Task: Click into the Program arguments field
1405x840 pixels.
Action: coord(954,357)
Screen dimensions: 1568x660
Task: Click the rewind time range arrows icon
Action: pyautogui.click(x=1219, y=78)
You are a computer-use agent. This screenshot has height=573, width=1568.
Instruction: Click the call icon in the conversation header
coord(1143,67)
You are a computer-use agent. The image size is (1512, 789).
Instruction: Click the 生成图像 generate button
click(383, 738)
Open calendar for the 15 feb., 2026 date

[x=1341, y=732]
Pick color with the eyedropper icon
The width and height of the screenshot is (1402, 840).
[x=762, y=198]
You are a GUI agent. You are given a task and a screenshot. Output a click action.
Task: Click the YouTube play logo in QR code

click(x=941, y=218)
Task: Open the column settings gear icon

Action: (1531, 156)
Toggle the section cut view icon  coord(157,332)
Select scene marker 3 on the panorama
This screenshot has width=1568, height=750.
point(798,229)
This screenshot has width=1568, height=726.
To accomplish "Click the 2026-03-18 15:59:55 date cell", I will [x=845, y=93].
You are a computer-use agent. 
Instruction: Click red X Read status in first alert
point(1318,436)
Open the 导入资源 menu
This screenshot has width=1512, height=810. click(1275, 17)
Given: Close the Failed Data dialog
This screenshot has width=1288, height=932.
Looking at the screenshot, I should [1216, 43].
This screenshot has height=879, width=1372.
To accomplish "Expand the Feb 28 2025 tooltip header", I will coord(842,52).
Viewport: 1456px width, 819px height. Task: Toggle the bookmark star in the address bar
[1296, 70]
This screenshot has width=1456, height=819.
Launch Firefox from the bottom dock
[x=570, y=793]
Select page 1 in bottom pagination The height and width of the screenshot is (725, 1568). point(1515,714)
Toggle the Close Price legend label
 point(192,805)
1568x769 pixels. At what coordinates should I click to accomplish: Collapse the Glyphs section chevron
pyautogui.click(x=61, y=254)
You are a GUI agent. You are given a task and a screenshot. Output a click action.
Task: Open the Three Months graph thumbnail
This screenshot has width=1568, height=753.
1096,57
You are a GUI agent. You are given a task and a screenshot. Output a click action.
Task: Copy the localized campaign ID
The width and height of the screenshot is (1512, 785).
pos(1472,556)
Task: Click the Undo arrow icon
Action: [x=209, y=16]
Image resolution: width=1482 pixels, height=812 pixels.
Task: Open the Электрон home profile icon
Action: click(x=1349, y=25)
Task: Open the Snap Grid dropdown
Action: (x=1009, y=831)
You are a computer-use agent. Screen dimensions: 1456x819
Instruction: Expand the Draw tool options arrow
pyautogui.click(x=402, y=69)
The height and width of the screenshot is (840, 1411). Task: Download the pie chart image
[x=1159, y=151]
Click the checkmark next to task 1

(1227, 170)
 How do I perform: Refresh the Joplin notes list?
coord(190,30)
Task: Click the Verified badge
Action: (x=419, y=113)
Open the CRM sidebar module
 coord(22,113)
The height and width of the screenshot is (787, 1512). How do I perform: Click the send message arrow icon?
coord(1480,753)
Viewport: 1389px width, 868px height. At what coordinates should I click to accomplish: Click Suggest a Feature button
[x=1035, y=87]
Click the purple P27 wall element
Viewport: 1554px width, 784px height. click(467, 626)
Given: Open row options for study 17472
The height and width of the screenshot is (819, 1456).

▬▬▬

WHAT YOU NEED TO DO> The count of lines above that contain "agent" is all that should be given.

SOLUTION> 7